§ **Task statement**
Could you copy every line of the data that contains the word "agent"?

§ **Dataset entries**

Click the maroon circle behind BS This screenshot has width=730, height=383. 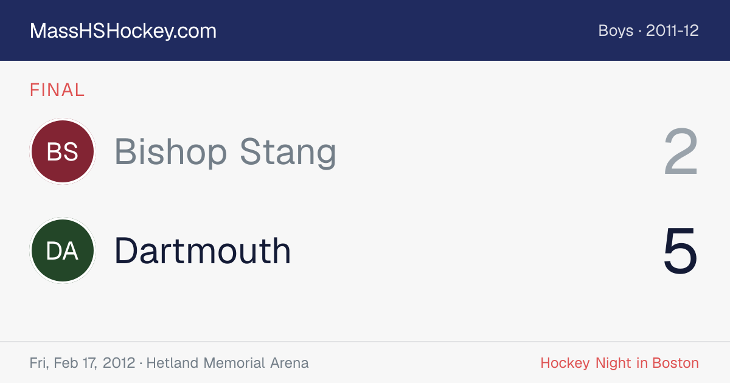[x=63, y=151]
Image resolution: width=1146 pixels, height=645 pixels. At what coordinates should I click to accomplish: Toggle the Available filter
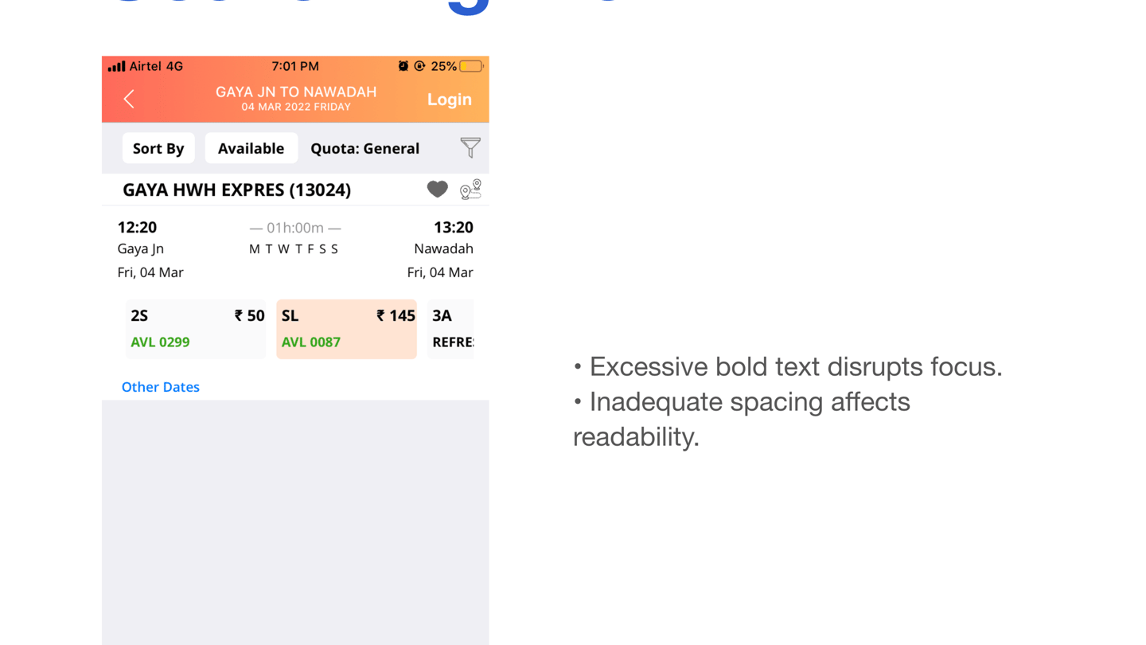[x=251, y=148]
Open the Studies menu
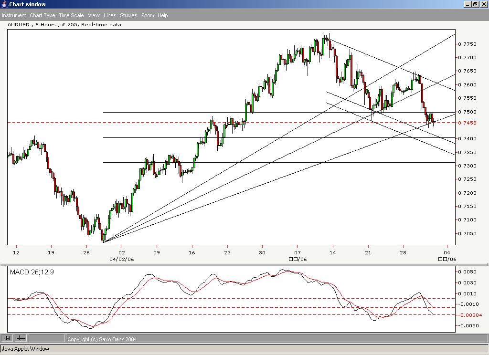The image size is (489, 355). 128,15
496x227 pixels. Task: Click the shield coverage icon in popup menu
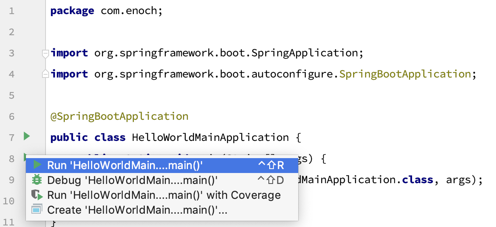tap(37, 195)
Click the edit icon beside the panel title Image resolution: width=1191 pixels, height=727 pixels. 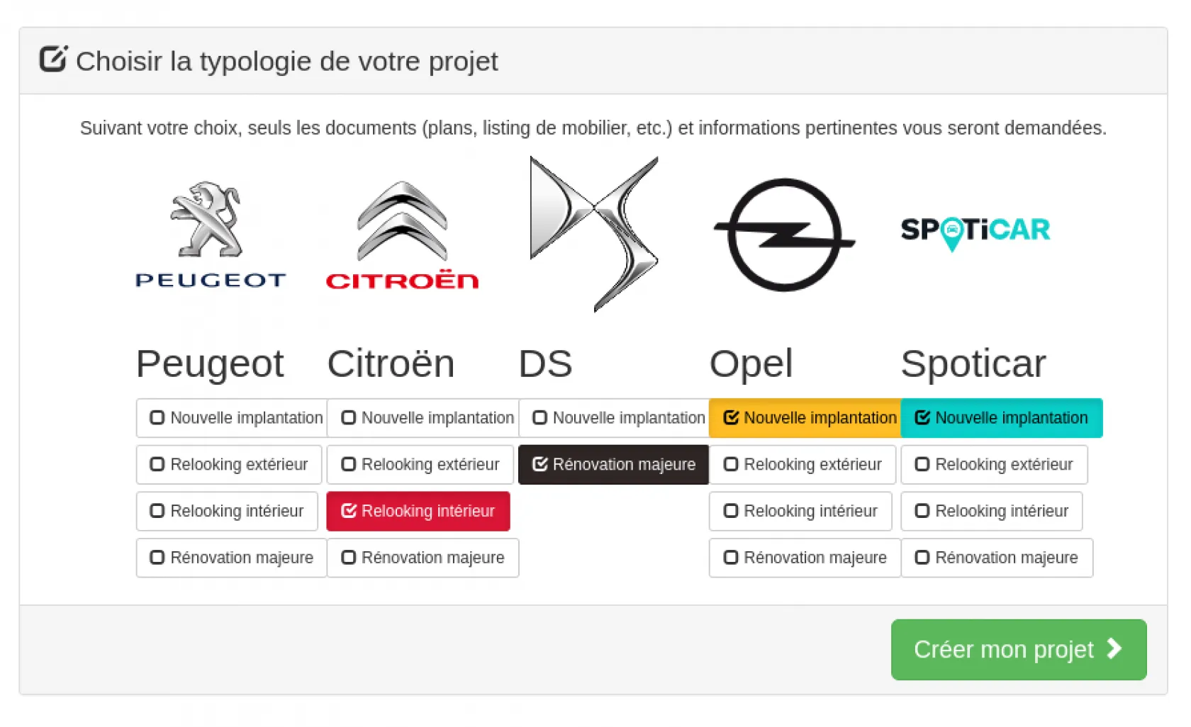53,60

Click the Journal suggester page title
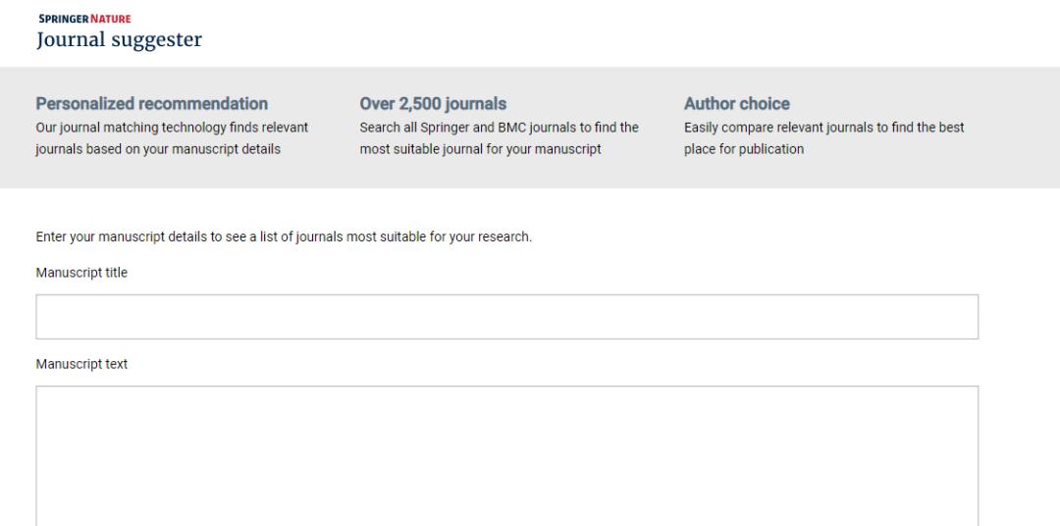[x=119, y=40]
...
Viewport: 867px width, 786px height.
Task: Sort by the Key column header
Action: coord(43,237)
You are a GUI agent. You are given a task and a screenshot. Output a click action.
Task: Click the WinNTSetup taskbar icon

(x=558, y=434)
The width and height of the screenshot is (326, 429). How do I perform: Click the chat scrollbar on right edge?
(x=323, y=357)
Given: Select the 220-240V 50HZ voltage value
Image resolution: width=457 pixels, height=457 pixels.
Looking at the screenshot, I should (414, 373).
--
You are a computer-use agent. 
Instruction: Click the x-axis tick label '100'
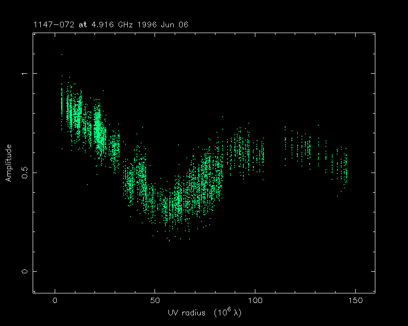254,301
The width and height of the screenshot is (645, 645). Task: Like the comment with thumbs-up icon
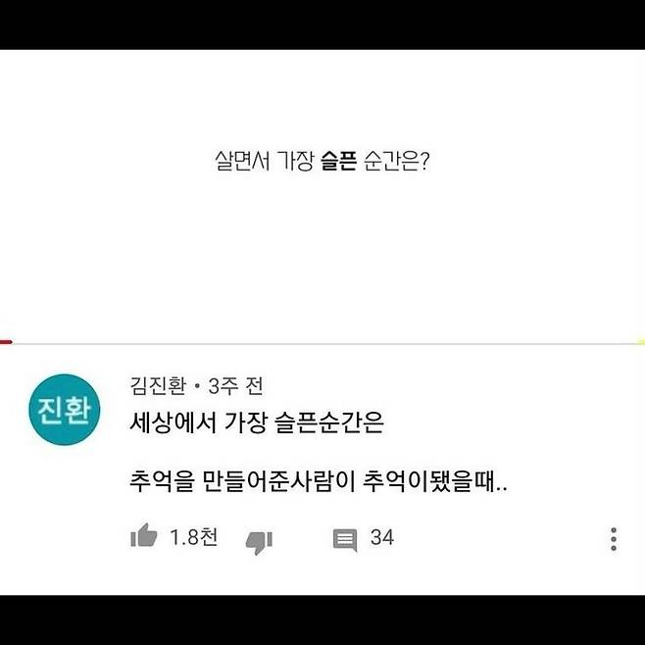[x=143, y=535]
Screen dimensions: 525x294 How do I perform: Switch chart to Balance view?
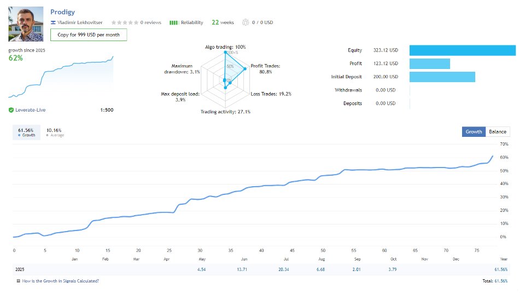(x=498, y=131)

§ **Problem solution**
You are a GUI agent. You are given a task and a screenshot. Output a click action.
You are a computer-use agent. 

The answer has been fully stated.